Keep the jokes short and funny. No one wants to read a long joke just to find out it's not that funny. One Liners is the answer. Who has time for long jokes anyway? Life's too short, take in as many as you can. Why waste your memory on long boring jokes? Our jokes are nice and easy to memorize to cheer up your friends or use it as a pick up line at the bar to break the ice. If you want a funny story, you won't find it here, short and funny jokes for a quick funny fix.
You can fall off a building, you can fall out a tree, but baby, the best way to fall is onto the dance floor with me.
Being an ugly girl is like being a man; you have to work for your money.
The holy spirit must be with you because you're getting a rise outta me.
Date a runner because everyone else is a player.
Hey baby, are you a fish? Because you like FINtastic.
Uhhhh, my lead off's not great, and though I may be off base, I'd like to take you on a date.
Do you know anything about fornication? Would you like to know more?
Happy Turkey Day, America! Don't forget to name the turkey and make everyone uncomfortable.
Hey, I'm outta work and I heard you needed some plowing.
Is that a Easter egg in your pocket, or are you just happy to see me?
I checked the thermometer, and you're officially one hot bird.

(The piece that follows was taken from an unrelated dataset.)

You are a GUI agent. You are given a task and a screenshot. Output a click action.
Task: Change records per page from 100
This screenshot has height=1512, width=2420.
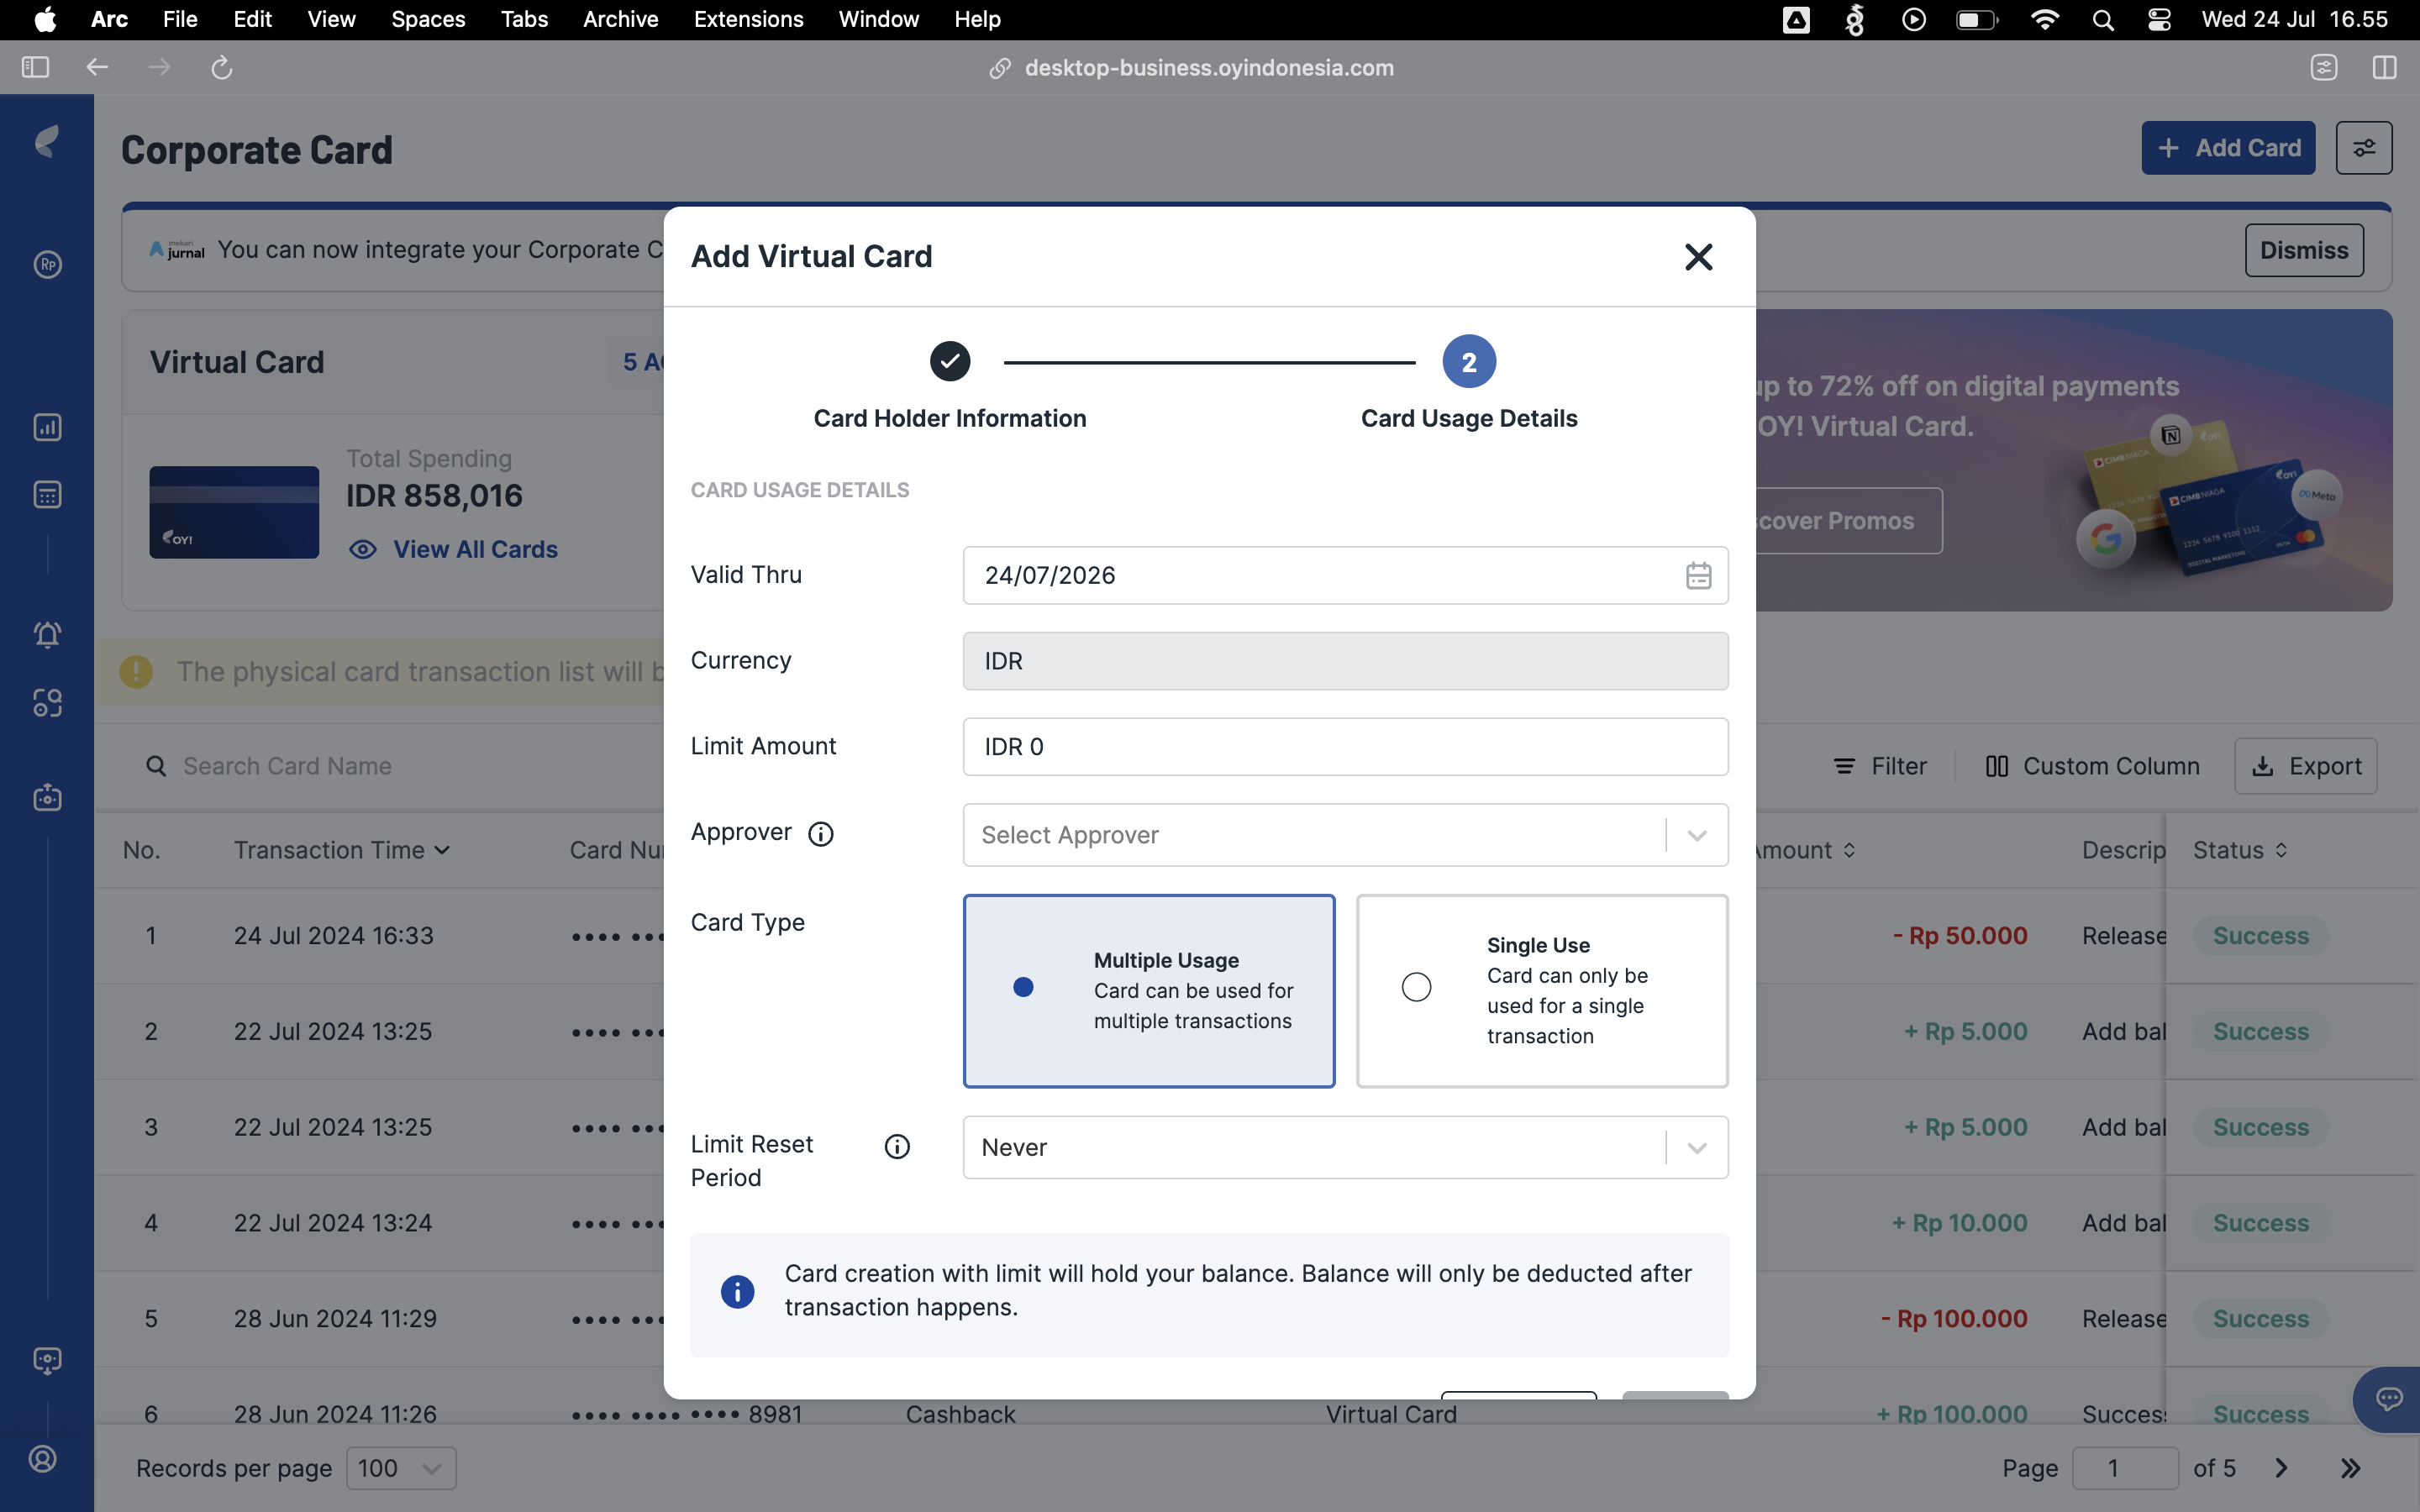coord(400,1468)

Somebody better call God, cause heaven's missing an angel
So what's your moisture level?
If I could rearrange the alphabet, I’d put U and I together at an MGMT show.
I'm a recovering workaholic.
People run screaming from you, not because you're a monster, but because your ugliness is truly terrifying.
A tractor? That's what I'm trying to do!
Damn, if being sexy was a crime, you’d be guilty as charged!
Are you from Russia? Cause you’re russian my heart rate!
You need to talk to your Bishop about the word of wisdom, because you are smokin'.